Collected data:

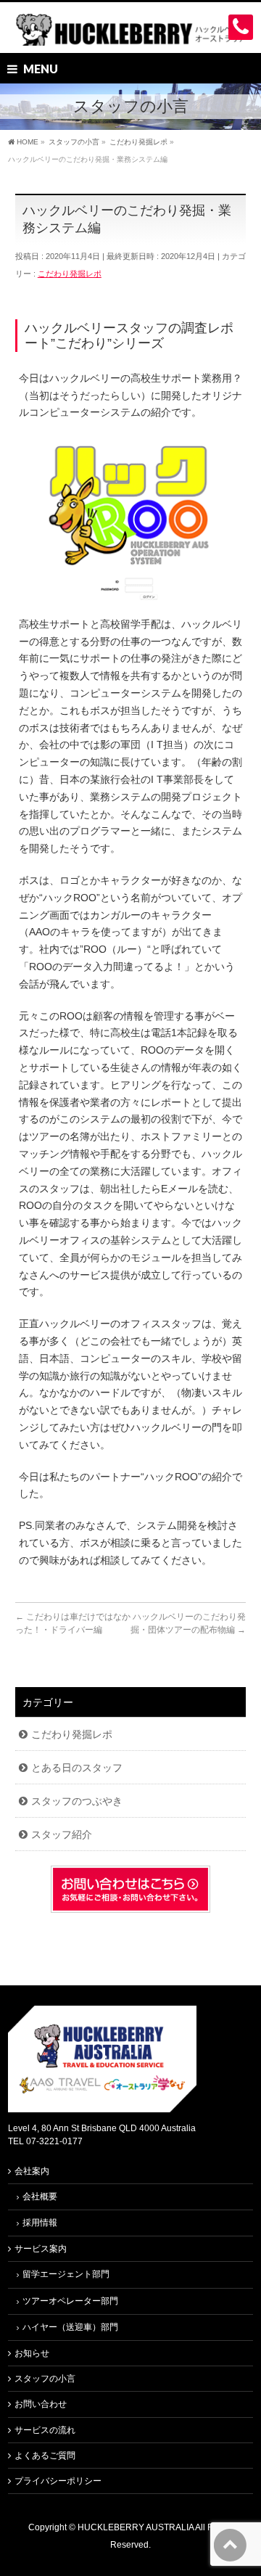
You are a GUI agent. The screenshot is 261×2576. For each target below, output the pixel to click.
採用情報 (39, 2223)
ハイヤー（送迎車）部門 (70, 2327)
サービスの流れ (44, 2430)
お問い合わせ (40, 2404)
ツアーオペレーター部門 (70, 2301)
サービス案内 (40, 2249)
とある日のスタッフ (77, 1767)
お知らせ (31, 2353)
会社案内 (31, 2171)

GOAL OF THE EXERCISE:
Reprint the entries above exactly, images removed.

YOUR SOLUTION:
You are a GUI agent. The screenshot is 261×2576. For each target below, output the pixel to click.
採用情報 (39, 2223)
ハイヤー（送迎車）部門 (70, 2327)
サービスの流れ (44, 2430)
お問い合わせ (40, 2404)
ツアーオペレーター部門 (70, 2301)
サービス案内 (40, 2249)
とある日のスタッフ (77, 1767)
お知らせ (31, 2353)
会社案内 (31, 2171)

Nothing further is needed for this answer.